There has been a deluge of articles regarding the microbiome; yet, many aspects of microbiome derangements may have limited clinical significance. In addition, in many circumstances, it is not clear if the changes in the microbiome represent the proverbial chicken or the egg. How much of the changes in the microbiome are a consequence rather than a cause of a clinical problem?
One fascinating article (A Caminero et al. Gastroenterol 2016; 151: 670-83) looks at the role of the microflora with regard to gluten breakdown and immunogenicity. Thanks to Ben Gold who prompted me to take a 2nd look at this study.
In this study, the authors took bacteria isolated from the small intestines of Celiac disease (CD) patients or controls and colonized germ-free mice. Subsequently, “after gluten gavage, gliadin amount and proteolytic activities were measured” and characterized.
- Pseudomonas aeruginosa isolated from CD patients “produced peptides that better translocated the mouse intestinal barrier.”
- The P aeruginosa-modified gluten peptides activated gluten-specific T-cells from CD patients.
- In contrast, Lactobacillus spp isolated from the duodenum of non-CD controls degraded gluten peptides and reduced their immunogenicity.

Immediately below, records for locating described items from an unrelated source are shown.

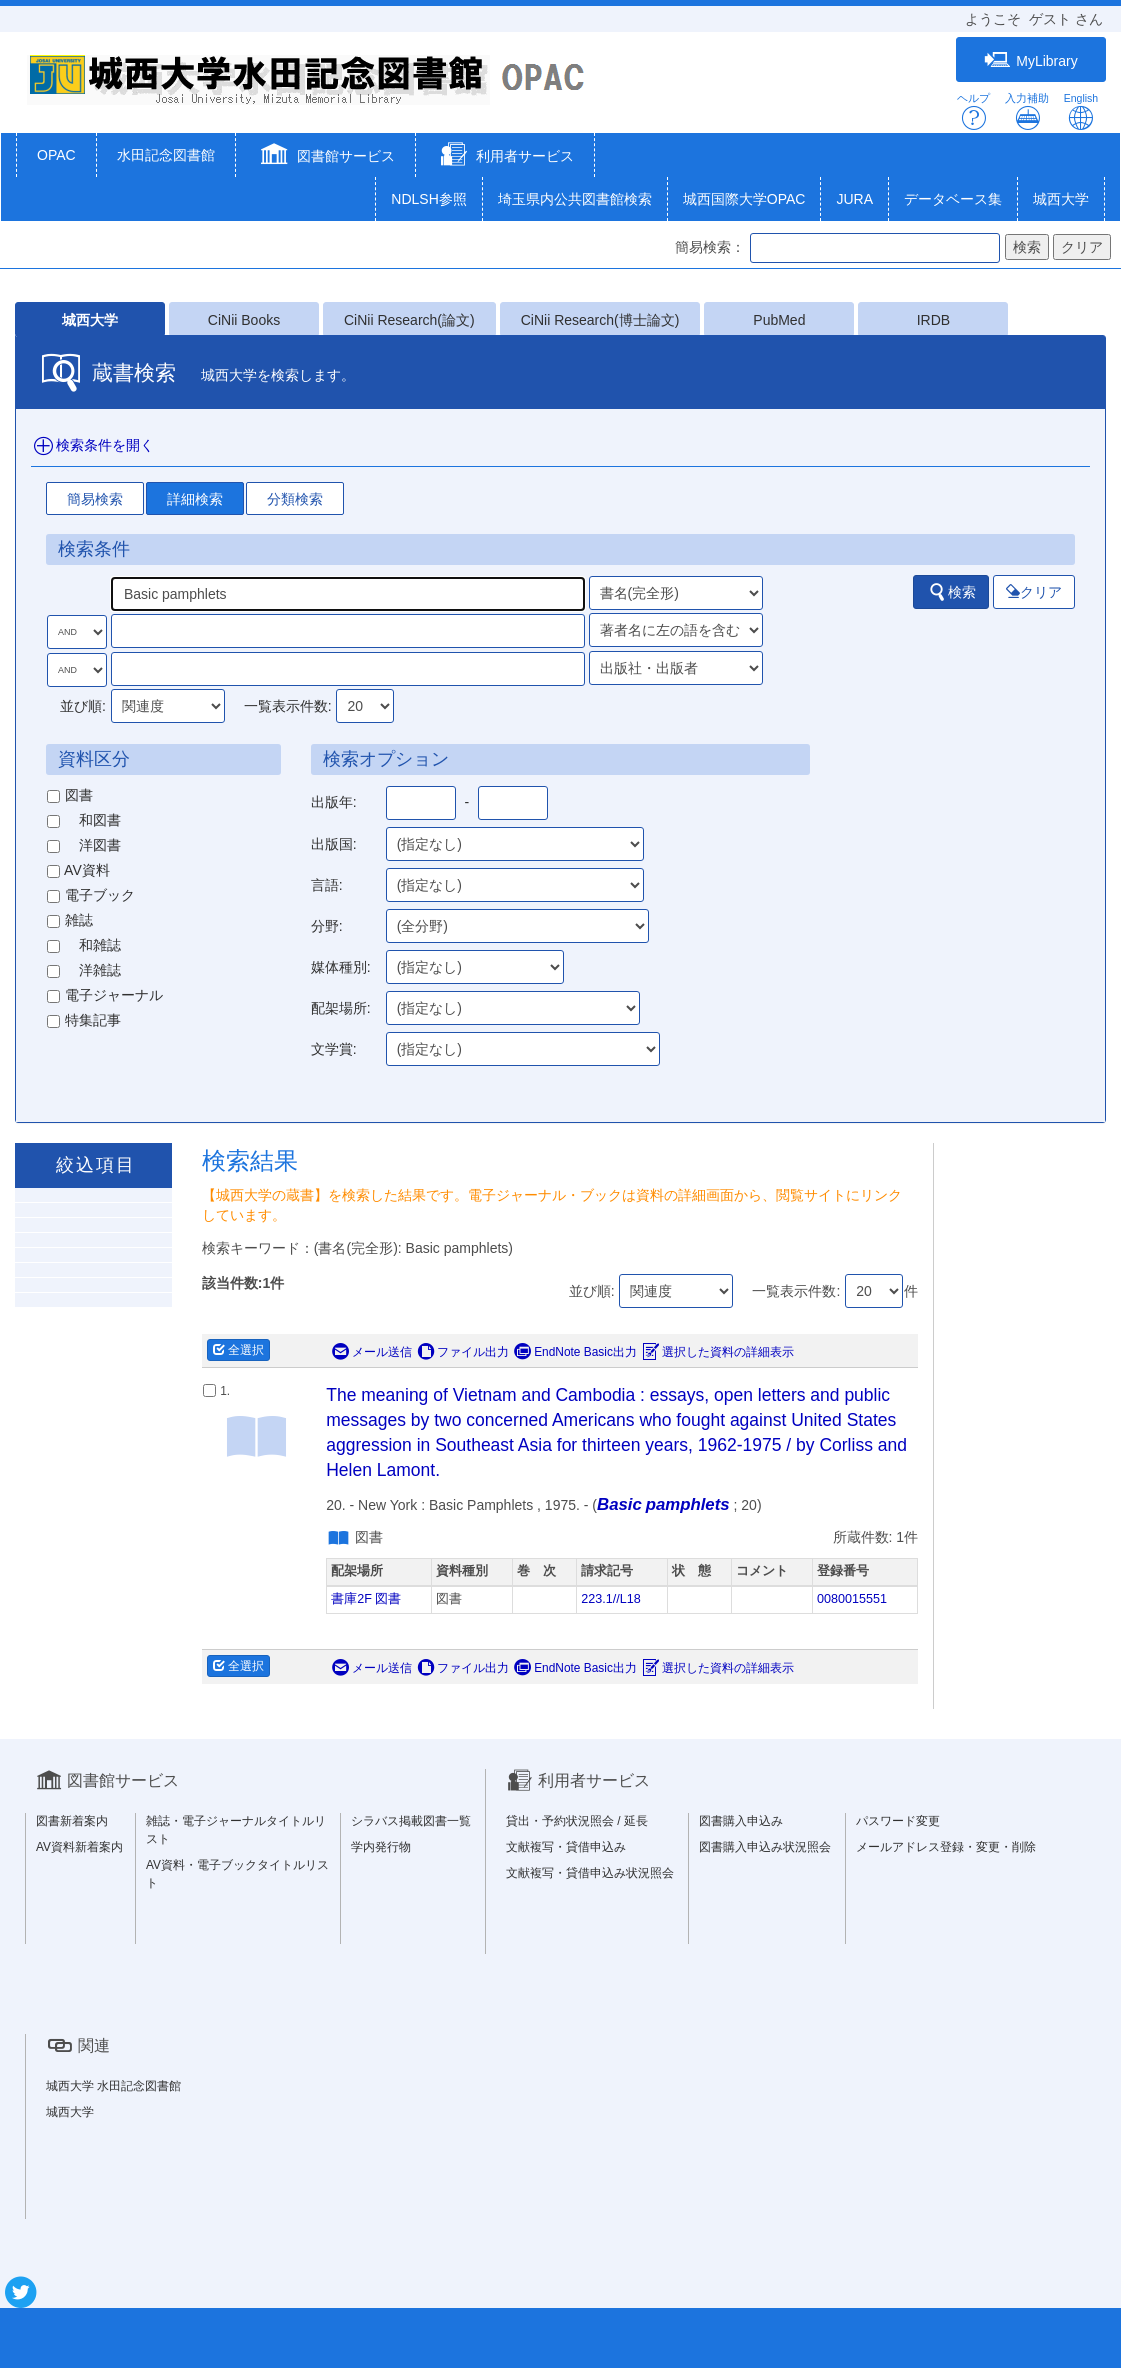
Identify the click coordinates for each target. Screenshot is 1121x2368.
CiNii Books (244, 320)
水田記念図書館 (166, 155)
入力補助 (1027, 111)
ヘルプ (973, 111)
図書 (70, 795)
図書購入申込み (741, 1821)
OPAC (56, 155)
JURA (854, 199)
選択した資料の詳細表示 (718, 1352)
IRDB (933, 320)
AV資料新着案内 (79, 1847)
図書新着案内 (72, 1821)
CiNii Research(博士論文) (600, 320)
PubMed (779, 320)
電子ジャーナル (105, 995)
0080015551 (852, 1599)
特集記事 (84, 1020)
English (1081, 111)
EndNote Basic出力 (575, 1352)
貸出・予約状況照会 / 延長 (577, 1821)
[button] (325, 157)
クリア (1034, 592)
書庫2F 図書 (366, 1599)
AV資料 (78, 870)
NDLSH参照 (428, 199)
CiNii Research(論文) (409, 320)
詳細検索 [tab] (195, 499)
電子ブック (91, 895)
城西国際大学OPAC (744, 199)
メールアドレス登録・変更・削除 (946, 1847)
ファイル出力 (463, 1352)
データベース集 (953, 199)
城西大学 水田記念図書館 (113, 2086)
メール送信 (372, 1352)
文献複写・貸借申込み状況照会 (590, 1873)
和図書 (84, 820)
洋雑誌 (84, 970)
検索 (952, 592)
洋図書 (84, 845)
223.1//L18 (611, 1599)
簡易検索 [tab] (95, 499)
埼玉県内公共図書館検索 (575, 199)
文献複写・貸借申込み (566, 1847)
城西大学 (1061, 199)
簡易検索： (710, 247)
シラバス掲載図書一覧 (411, 1821)
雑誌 (70, 920)
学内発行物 (381, 1847)
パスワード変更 (898, 1821)
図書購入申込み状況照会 (765, 1847)
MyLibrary (1030, 60)
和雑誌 (84, 945)
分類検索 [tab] (295, 499)
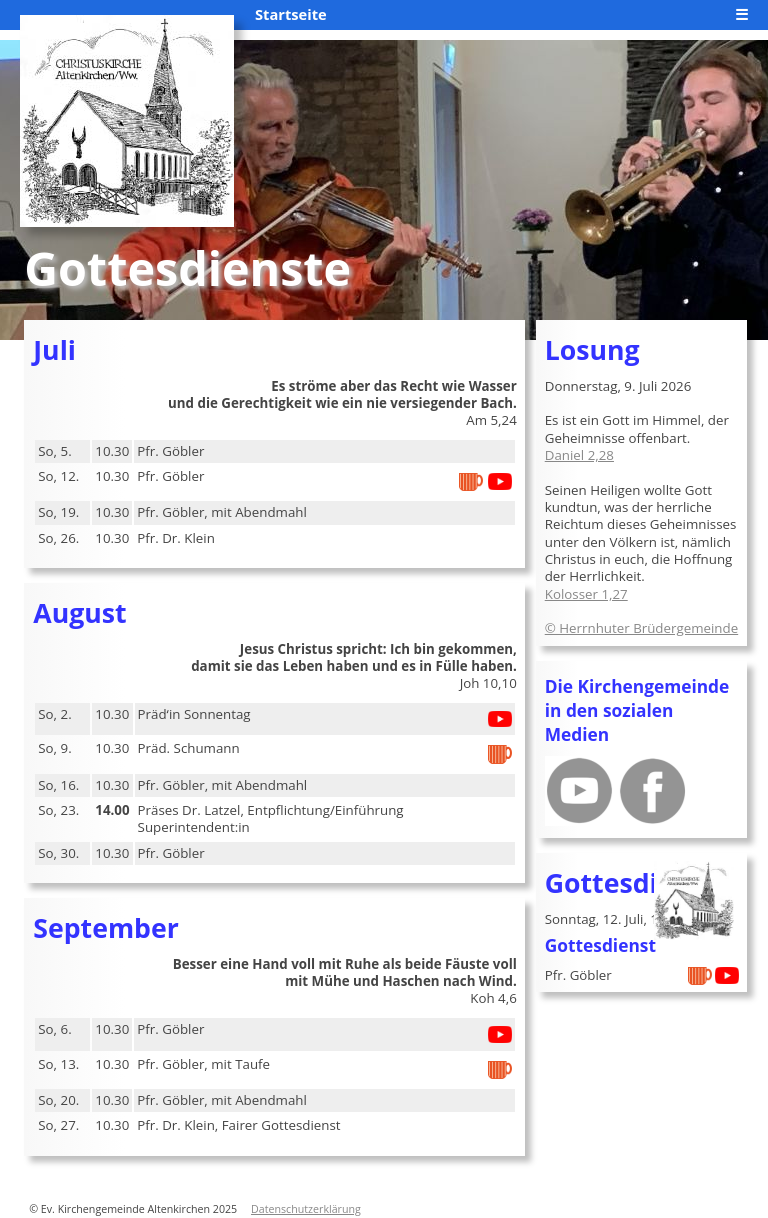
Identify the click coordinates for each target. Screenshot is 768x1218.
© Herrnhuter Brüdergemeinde (641, 628)
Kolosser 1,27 (586, 594)
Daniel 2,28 (579, 455)
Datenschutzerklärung (306, 1209)
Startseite (291, 14)
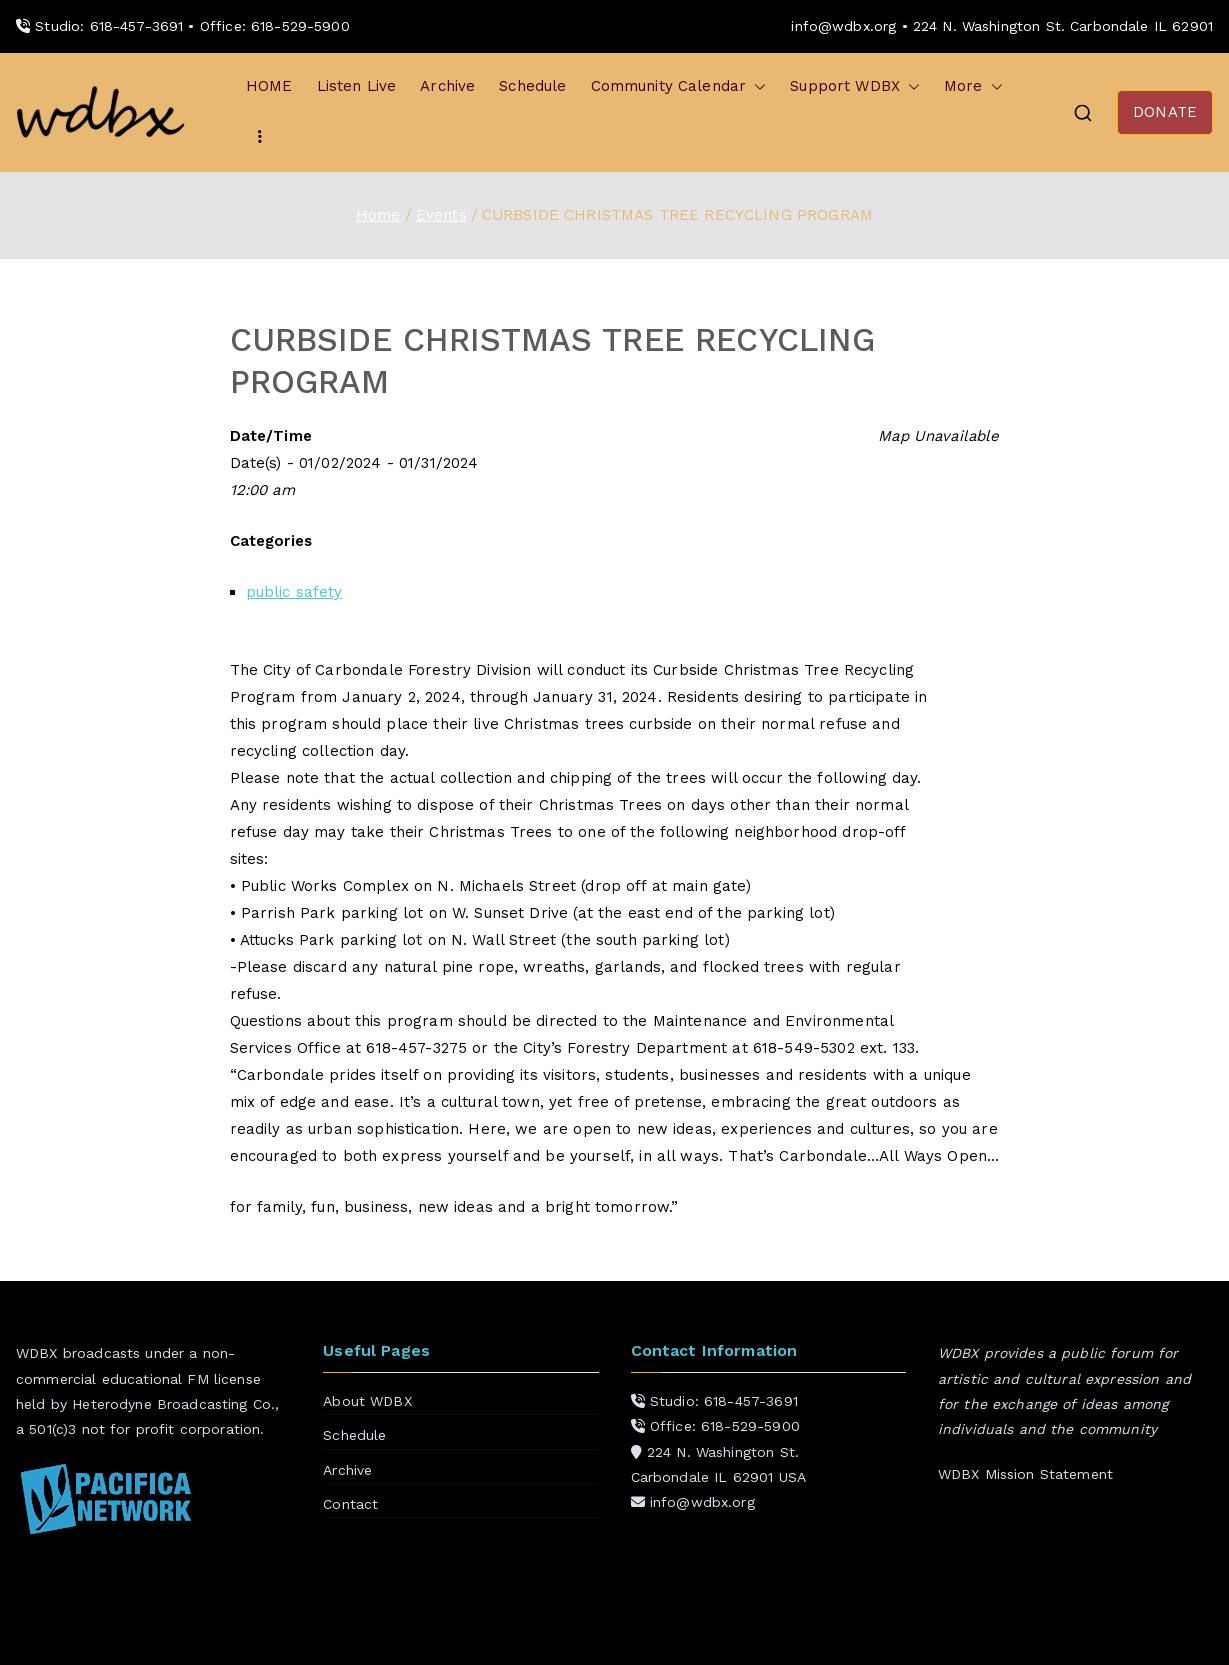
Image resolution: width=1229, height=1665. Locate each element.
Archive (447, 86)
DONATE (1165, 112)
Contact (350, 1504)
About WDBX (367, 1401)
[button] (756, 86)
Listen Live (357, 86)
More (973, 86)
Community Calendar (679, 86)
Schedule (532, 86)
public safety (294, 592)
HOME (269, 86)
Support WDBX (855, 86)
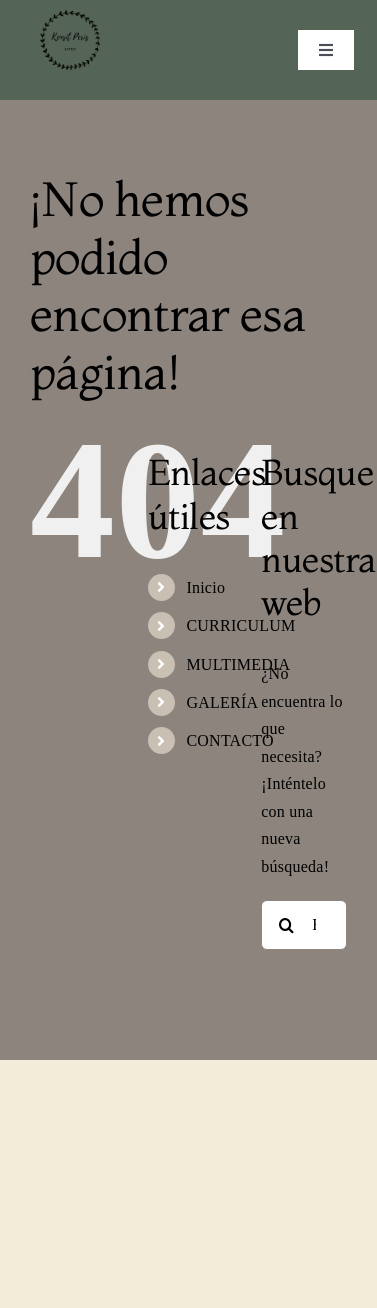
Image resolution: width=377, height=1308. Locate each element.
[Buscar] (286, 925)
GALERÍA (222, 702)
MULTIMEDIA (238, 664)
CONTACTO (229, 740)
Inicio (205, 587)
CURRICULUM (240, 625)
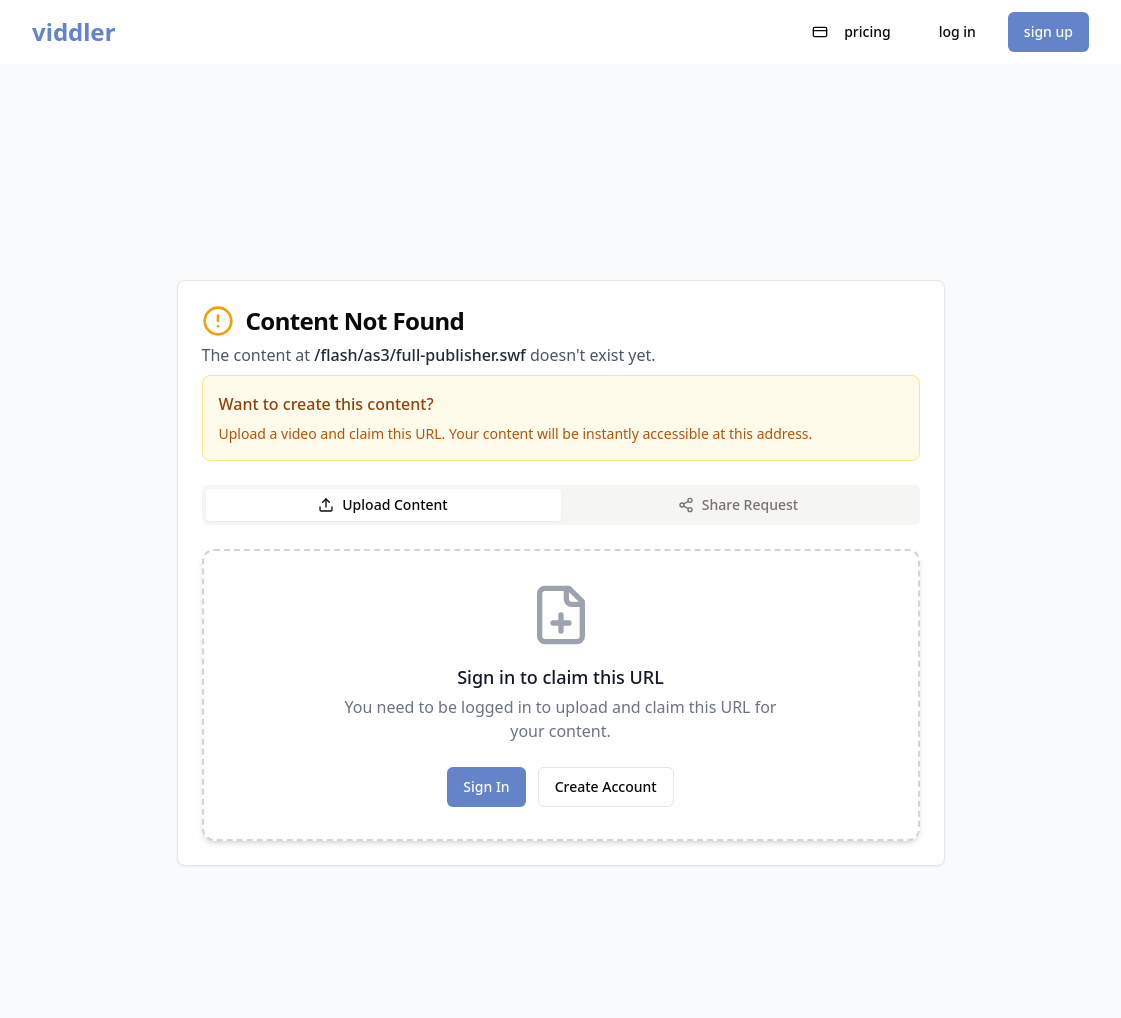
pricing (851, 31)
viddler (73, 32)
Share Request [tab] (738, 504)
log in (957, 31)
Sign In (486, 786)
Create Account (606, 786)
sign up (1048, 31)
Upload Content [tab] (382, 504)
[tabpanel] (561, 695)
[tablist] (561, 505)
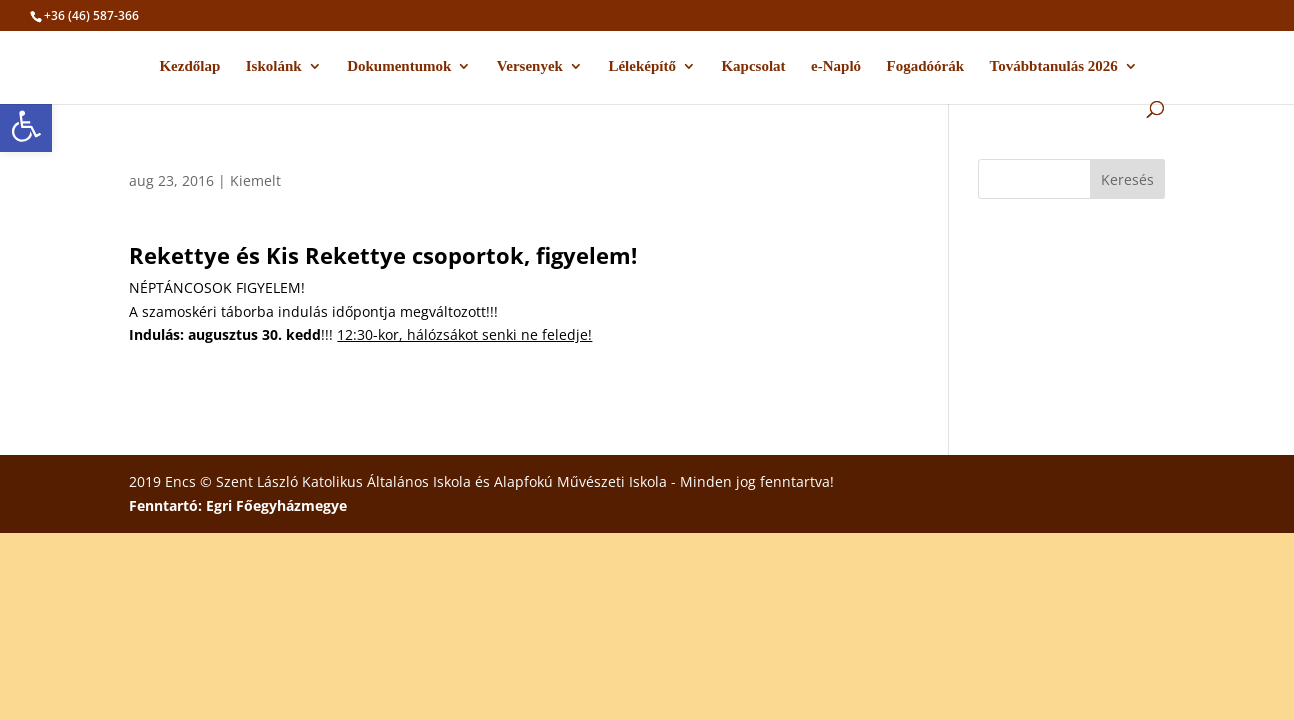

The others selected P aeruginosa from CD patients as it was not present in controls, though most strains were in fact within the phylum Firmicutes. Lactobacillus spp was chosen from the healthy subjects “because it constitutes a core resident group in the human small intestine that is involved in gluten metabolism in vitro and is altered in CD patients.”
- Figure 2 specifies the distinct gluten metabolic patterns induced by the intestinal bacteria.
- Figure 3-6 show numerous changes in the immunogenicity of gluten peptides induced the intestinal bacteria.
Overall, the study provides some evidence that changes in microbiome could trigger intestinal inflammation. Thus, since autoimmunity and celiac disease have an environmental trigger, this study implicates changes in the microflora as a risk factor for developing celiac disease in the susceptible host (see Figure 7 in the source article).
My take (from authors): This study identified “both pathogenic and protective microbe-gluten-host interactions that may modulate autoimmune risk in HLA-DQ2 susceptible persons.”